In a recent speech in Mexico City, he argued that the President’s trade policy is not as contradictory as it is often perceived but rather “contains a coherent if not necessarily desirable or achievable vision for the U.S. economy”.

This is based on five objectives, as follows:

Re-industrializing the U.S. economy. Remember Trump’s inauguration speech? His bleak description of “rusted-out factories scattered like tombstones across the landscape of our nation”? His finger-pointing at Mexico and China for stealing American jobs? Those were not throw-away lines. One of the President’s primary goals has been to reverse that trend and his trade policies reflect that.

 Re-balance American trade. The President strongly believes that the U.S. has been taken advantage of by its trading partners for years. His constant complaints about balance of payment deficits are evidence of that, even though it’s clear he doesn’t really understand the implications of them. As a result, he wants to jettison concessions granted over the years, even those to close allies like Canada.

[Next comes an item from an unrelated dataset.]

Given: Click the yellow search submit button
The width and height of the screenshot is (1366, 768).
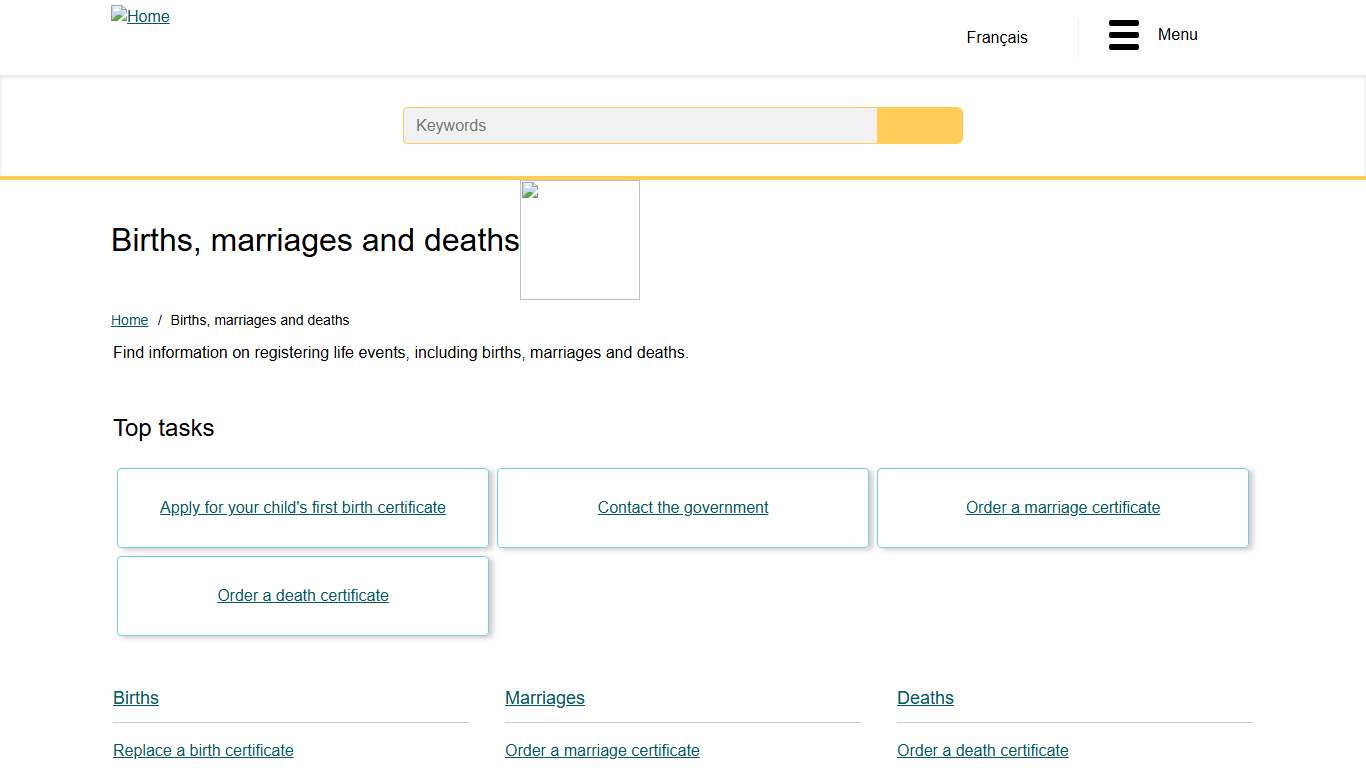Looking at the screenshot, I should (919, 125).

Reclaim sovereignty. Mr. Ciuriak said the Trump administration wants to roll back “the constraints on its exercise of unilateral action created by binding dispute-settlement provisions in trade agreements, as well as what it considers the over-reach of the judicial function of the World Trade Organization.” That’s why the U.S. has been systematically undermining the WTO by withholding approval of key nominees. (My observation, not Mr. Ciuriak’s).

Counter China. Mr. Trump and his advisors are deeply concerned about China’s rapid technological advances, which they believe are based, in part at least, on stolen U.S. intellectual property. Hence the attacks on Huawei, which has become a world leader in communications technology.

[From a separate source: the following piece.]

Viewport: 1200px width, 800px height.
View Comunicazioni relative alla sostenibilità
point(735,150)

Advance intellectual property and digital economy interests. As a corollary to point four, the goal is to expand protection for intellectual property and to lock in, as Mr. Ciuriak said, “the current open digital regime for the platform economy in which its firms hold a dominant position in the global economy outside of China”.

Mr. Ciuriak’s analysis goes on to examine these objectives in the light of the new United States-Mexico-Canada agreement (USMCA), which has yet to be ratified by Washington or Ottawa.

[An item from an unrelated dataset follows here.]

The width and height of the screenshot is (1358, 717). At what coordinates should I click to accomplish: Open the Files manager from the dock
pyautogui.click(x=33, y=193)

But his summary of the objectives provides a useful insight into why Mr. Trump acts as he does, despite the negative effect his policies are having on world trade, and on the U.S. Treasury.

Against this background, don’t expect anything to change unless Mr. Trump loses the White House in 2020. The uncertainty that is riling the markets and worrying the central banks isn’t going away any time soon.